The museum will return a statue of Durga, an ancient Hindu goddess, a stele of Uma Mahesvara and a Standing Buddha.
Source: Kai Pilger/Wikipedia
Both restitutions are separate processes that coincided accidentally. The Metropolitan Museum explains the story of Durga, which was brought in the US in an unknown way, in a statement on artnet.com:
“The Durga was once enshrined in the Chakravarteswara temple at Baijnath, a medieval capital in Northen India. It was donated to the Museum in 2015. Museum staff recognized it from the cover of K. P. Nautiyal’s The Arcaheology of Kumann (including Dehradum), a 1969 publication, and contacted the Archaeological Service in 2017. It is expected the sculpture will be returned to Delhi this summer.”
The second story is about the return of two stone sculptures to Nepal – a 12-th-century stele of Uma Mahesvara (Shiva and Parvati) and a 10th-century Standing Buddha.
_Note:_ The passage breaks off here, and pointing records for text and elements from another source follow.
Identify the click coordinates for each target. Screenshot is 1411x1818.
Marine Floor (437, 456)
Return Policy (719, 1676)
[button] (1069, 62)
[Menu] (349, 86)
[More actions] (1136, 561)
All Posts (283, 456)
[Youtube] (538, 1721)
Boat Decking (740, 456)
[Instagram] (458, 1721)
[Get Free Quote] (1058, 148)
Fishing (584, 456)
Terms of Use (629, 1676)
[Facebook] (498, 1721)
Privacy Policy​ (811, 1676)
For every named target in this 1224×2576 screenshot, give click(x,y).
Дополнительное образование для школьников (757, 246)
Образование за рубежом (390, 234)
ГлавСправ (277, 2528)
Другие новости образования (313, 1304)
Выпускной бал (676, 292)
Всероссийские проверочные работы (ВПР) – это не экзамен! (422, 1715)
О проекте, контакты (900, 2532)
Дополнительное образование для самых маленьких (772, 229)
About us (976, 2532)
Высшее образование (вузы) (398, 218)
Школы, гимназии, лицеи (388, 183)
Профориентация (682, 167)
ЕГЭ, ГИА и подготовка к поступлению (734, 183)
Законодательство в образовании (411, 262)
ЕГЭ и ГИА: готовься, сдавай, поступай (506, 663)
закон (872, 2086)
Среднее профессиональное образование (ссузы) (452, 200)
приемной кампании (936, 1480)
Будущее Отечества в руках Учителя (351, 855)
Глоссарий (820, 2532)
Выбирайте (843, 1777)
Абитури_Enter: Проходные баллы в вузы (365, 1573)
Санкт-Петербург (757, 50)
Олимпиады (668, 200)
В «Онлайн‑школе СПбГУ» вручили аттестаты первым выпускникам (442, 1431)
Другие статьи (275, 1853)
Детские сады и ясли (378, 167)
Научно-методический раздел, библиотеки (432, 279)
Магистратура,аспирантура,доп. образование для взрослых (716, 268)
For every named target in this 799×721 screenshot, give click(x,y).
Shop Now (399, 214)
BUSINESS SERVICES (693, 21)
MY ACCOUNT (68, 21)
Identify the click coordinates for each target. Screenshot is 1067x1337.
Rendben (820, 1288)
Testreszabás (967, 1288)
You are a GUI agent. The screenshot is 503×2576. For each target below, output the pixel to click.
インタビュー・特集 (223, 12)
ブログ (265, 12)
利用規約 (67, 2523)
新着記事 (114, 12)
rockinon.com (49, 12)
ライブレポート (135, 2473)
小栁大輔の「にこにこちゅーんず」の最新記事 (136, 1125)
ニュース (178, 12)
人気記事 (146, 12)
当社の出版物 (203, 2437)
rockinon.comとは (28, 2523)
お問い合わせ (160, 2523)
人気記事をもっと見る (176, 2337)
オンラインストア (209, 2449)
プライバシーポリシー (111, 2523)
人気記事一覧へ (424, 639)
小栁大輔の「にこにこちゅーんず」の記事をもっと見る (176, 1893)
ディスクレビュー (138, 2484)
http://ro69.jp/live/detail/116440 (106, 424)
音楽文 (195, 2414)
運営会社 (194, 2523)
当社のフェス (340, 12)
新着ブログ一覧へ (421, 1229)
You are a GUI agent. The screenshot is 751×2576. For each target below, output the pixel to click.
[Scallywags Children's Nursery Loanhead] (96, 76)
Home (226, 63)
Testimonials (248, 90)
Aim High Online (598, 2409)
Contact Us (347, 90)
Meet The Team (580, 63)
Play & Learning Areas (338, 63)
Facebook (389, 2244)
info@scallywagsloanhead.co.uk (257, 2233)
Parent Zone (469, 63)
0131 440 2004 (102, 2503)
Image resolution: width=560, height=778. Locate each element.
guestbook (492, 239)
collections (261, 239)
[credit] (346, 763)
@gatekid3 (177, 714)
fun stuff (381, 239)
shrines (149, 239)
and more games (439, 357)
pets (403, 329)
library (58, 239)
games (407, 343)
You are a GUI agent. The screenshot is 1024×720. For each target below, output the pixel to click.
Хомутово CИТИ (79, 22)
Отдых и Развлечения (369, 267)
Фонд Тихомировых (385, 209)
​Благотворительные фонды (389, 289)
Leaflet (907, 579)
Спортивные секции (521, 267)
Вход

“The stele of Uma Mahesvara comes from the Tangalhiti water fountain in Patan, and was donated to the Museum in 1983. The Standing Buddha, from a memorial stupa in Yatkhatol, Kathmandu, was donated in 2015, and it was in the course of the Museum’s acquisition process that it was brought to light that both objects were listed as stolen in the 1989 publication Stolen Image of Nepal. … The sculptures will be returned to Kathmandu in April 2018,” the Metropolitan Museum says.